The court below held that the only reason Texas has legal standing to bring this suit in federal court is its claim that issuing driver’s licenses to DAPA and expanded DACA beneficiaries would cost the state “several million dollars.” Ignore for a moment the ample and uncontested evidence that the economic benefits to the state actually would far outweigh those costs. It is Texas law that requires driver’s license applicants to present documentation demonstrating that the applicant is authorized to be in the United States, and it is Texas’s choice to accept a grant of deferred action as sufficient proof of that lawful presence.

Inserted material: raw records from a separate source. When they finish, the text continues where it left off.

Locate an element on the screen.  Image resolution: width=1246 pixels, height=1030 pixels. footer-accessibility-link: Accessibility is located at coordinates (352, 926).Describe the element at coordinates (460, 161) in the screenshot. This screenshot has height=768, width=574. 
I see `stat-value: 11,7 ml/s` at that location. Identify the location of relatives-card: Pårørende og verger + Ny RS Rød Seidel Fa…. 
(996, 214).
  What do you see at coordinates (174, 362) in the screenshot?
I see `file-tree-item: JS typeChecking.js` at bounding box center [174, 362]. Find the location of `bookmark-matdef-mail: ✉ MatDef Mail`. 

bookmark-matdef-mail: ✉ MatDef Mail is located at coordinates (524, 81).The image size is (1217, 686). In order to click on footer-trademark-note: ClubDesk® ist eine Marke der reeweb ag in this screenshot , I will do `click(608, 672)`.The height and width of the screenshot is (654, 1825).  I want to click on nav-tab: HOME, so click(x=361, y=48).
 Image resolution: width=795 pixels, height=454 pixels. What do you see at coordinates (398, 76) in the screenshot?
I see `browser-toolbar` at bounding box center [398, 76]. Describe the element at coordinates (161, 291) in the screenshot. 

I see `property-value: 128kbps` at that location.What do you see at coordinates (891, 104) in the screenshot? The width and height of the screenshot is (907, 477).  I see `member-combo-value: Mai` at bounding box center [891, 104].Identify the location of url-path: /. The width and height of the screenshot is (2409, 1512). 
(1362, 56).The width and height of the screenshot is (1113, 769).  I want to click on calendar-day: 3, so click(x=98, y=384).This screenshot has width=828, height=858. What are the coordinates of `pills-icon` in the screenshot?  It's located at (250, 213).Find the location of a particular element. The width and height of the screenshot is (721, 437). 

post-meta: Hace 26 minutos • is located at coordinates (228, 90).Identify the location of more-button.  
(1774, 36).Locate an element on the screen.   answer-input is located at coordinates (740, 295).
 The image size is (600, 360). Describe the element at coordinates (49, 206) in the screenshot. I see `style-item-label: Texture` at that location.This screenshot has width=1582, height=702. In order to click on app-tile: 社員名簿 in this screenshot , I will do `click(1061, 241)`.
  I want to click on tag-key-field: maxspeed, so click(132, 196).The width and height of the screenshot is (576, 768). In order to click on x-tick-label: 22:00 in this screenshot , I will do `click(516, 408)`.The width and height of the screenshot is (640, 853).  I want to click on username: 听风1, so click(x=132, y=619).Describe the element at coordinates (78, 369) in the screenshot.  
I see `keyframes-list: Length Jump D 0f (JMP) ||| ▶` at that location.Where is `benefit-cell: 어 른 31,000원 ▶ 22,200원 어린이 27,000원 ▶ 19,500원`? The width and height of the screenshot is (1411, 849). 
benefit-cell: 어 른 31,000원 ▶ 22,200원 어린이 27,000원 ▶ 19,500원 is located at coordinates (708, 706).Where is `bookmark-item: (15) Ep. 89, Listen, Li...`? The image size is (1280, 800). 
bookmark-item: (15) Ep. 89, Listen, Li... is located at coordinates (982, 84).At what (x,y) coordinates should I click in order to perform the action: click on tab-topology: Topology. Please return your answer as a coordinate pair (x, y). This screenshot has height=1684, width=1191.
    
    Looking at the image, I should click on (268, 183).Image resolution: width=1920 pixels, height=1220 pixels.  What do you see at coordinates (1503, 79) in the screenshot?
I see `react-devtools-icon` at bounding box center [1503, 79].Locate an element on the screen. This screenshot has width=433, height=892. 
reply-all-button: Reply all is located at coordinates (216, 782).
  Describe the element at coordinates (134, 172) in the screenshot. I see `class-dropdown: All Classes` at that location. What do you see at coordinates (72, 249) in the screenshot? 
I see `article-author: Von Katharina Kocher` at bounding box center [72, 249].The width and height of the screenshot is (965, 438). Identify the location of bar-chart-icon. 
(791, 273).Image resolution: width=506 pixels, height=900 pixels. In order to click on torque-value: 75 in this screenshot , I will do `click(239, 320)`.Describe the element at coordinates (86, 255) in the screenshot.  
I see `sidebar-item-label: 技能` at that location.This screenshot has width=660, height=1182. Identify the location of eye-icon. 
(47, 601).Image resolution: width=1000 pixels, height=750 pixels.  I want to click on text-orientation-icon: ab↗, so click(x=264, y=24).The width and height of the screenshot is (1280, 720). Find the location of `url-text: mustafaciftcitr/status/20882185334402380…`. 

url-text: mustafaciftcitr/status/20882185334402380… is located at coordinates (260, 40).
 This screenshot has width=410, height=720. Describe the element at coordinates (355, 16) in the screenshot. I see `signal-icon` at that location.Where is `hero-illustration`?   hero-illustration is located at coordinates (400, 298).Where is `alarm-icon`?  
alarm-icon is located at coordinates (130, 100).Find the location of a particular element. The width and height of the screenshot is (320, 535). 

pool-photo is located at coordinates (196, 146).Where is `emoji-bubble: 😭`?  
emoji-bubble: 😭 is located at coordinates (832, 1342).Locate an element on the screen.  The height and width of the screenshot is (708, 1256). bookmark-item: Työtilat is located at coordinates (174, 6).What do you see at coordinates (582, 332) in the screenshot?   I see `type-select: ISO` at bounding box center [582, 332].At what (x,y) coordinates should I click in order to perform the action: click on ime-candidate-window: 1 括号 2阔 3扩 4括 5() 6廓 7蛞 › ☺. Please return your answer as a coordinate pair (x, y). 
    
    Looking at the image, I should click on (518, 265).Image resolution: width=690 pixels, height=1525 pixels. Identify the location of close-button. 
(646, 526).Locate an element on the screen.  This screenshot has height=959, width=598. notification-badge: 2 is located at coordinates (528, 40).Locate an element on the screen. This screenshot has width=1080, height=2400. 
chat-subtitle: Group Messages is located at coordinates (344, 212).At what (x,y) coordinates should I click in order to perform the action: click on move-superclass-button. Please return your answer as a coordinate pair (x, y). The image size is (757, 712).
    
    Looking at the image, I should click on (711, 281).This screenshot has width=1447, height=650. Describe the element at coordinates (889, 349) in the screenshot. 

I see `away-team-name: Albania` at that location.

But work authorization and lawful presence for purposes of federal immigration law — the only things Texas is now challenging in this case — are completely immaterial to the state’s alleged injuries. So even if the state had the standing to challenge the deferred action policies themselves, they have already conceded that DHS acted lawfully in adopting those policies, and they have presented no basis whatsoever upon which a court could find that they have standing to challenge anything else in the case. This eliminates any doubt that this is a policy dispute masquerading as a lawsuit, and should be thrown out of court.

It’s not always true that the final briefs filed in a case really help to resolve the remaining issues. But in just a few lines, Texas abandoned the already-flawed legal basis for its challenge to these immigration policies. If this case is decided on the law, it shouldn’t even be close.